Nonbismuth Quadruple (Concomitant) Therapy: Empirical and Tailored Efficacy Versus Standard Triple Therapy for Clarithromycin-Susceptible Helicobacter Pylori and Versus Sequential Therapy for Clarithromycin-Resistant Strains

Javier Molina-Infante et al. Helicobacter.

Abstract

Background: Using quadruple clarithromycin-containing regimens for Helicobacter pylori eradication is controversial with high rates of macrolide resistance.

Aim: To evaluate antibiotic resistance rates and the efficacy of empirical and tailored nonbismuth quadruple (concomitant) therapy in a setting with cure rates <80% for triple and sequential therapies.

Methods: 209 consecutive naive H. pylori-positive patients without susceptibility testing were empirically treated with 10-day concomitant therapy (proton pump inhibitors (PPI), amoxicillin 1 g, clarithromycin 500 mg, and metronidazole 500 mg; all drugs b.i.d.). Simultaneously, 89 patients with positive H. pylori culture were randomized to receive triple versus concomitant therapy for clarithromycin-susceptible H. pylori, and sequential versus concomitant therapy for clarithromycin-resistant strains. Eradication was confirmed with ¹³C-urea breath test or histology 8 weeks after completion of treatment.

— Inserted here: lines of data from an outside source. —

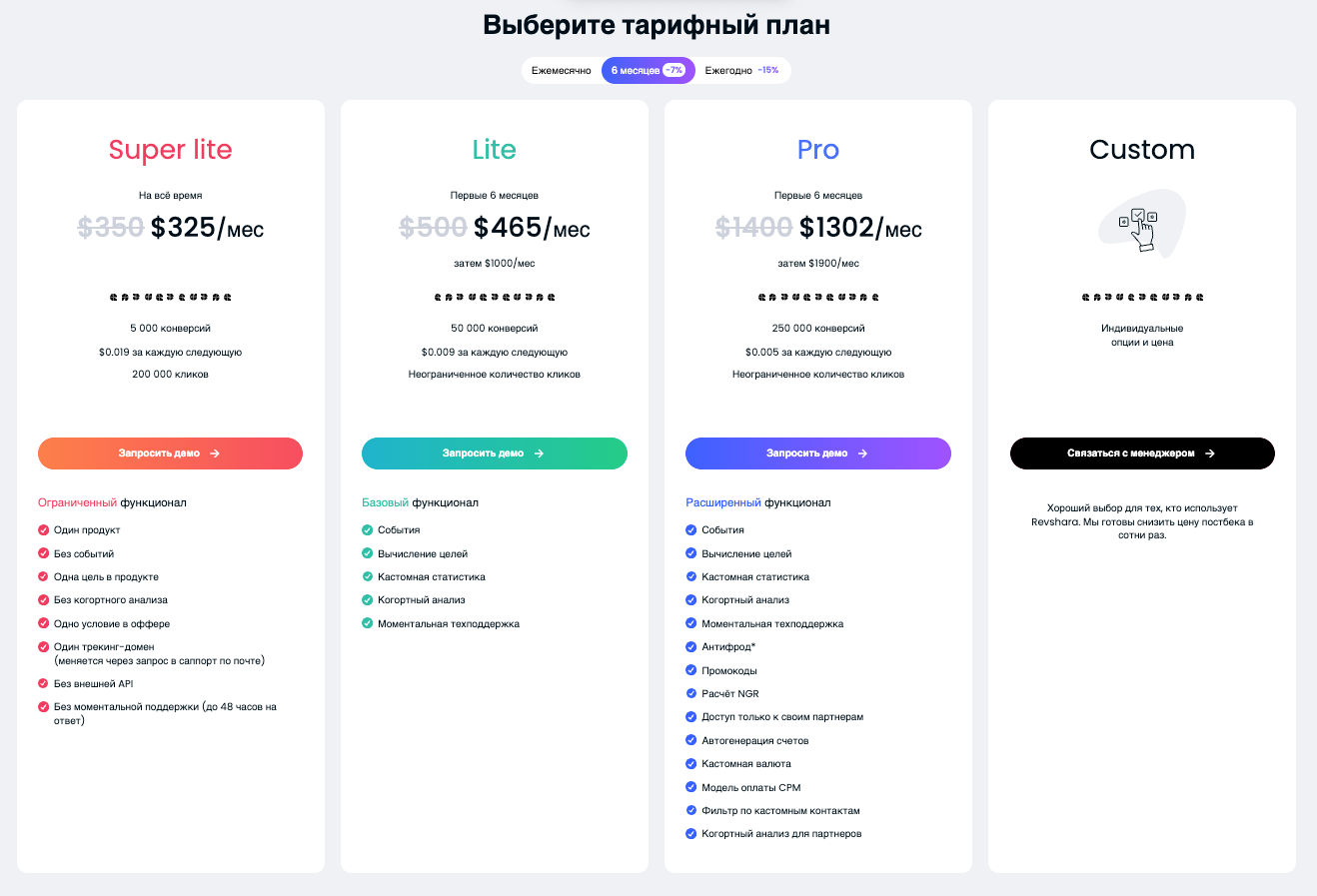1317x896 pixels.
Task: Click the -7% discount badge
Action: coord(674,71)
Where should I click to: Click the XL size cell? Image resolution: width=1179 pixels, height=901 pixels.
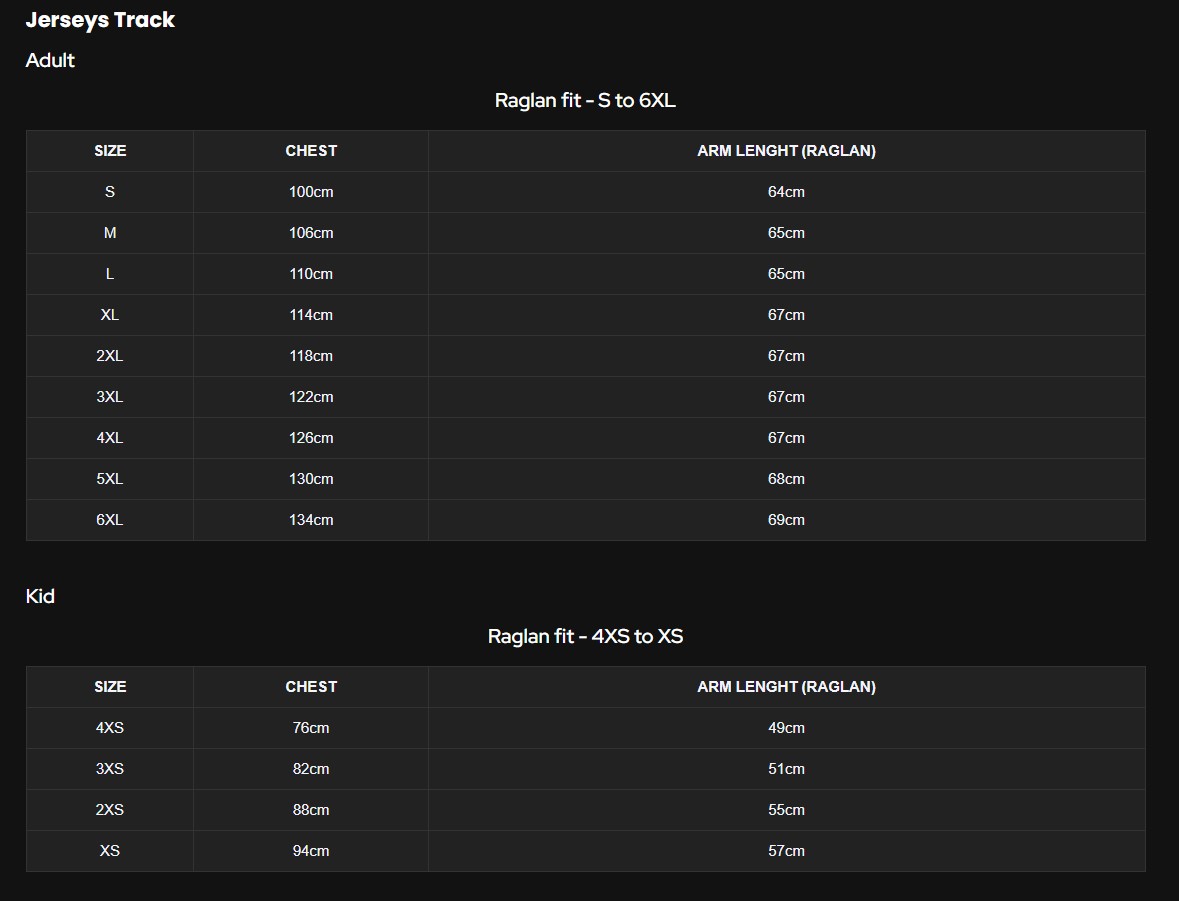110,315
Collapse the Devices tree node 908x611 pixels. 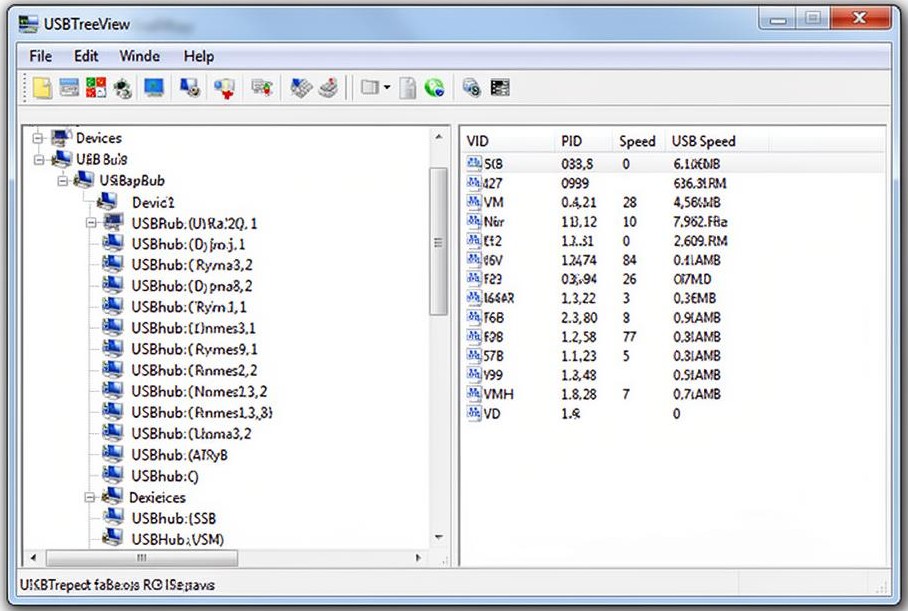[36, 138]
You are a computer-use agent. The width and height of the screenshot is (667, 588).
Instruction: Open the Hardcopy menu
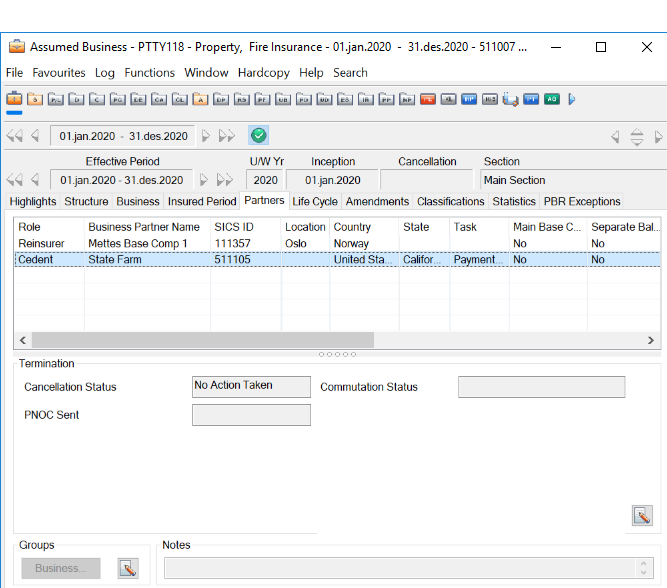(x=265, y=73)
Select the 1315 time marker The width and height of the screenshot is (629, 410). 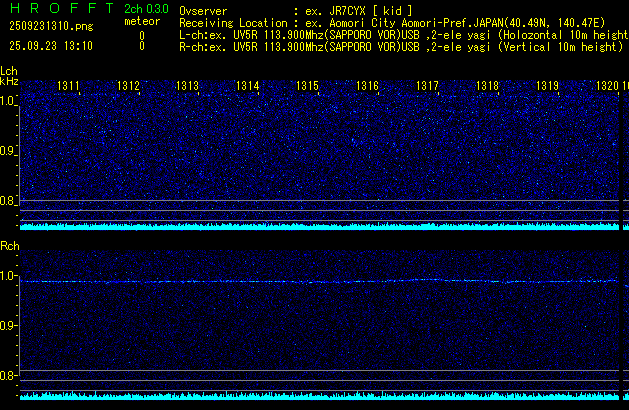307,87
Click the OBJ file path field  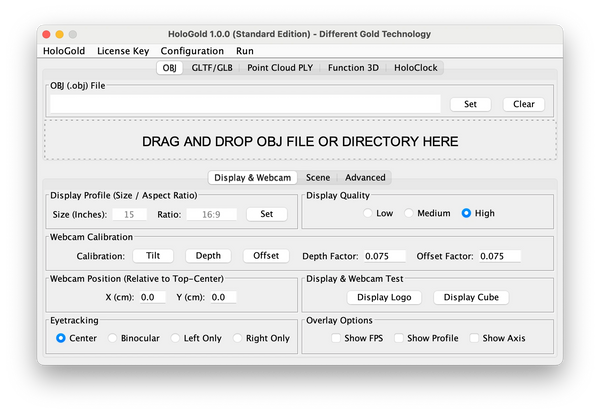pyautogui.click(x=246, y=104)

Results: Per-protocol (PP) and intention-to-treat eradication rates after empirical concomitant therapy without susceptibility testing were 89% (95%CI:84-93%) and 87% (83-92%). Antibiotic resistance rates were: clarithromycin, 20%; metronidazole, 34%; and both clarithromycin and metronidazole, 10%. Regarding clarithromycin-susceptible H. pylori, concomitant therapy was significantly better than triple therapy by per protocol [92% (82-100%) vs 74% (58-91%), p = 0.05] and by intention to treat [92% (82-100%) vs 70% (57-90%), p = 0.02]. As for antibiotic-resistant strains, eradication rates for concomitant and sequential therapies were 100% (5/5) vs 75% (3/4), for clarithromycin-resistant/metronidazole-susceptible strains and 75% (3/4) vs 60% (3/5) for dual-resistant strains.

Conclusions: Empirical 10-day concomitant therapy achieves good eradication rates, close to 90%, in settings with multiresistant H. pylori strains. Tailored concomitant therapy is significantly superior to triple therapy for clarithromycin-susceptible H. pylori and at least as effective as sequential therapy for resistant strains.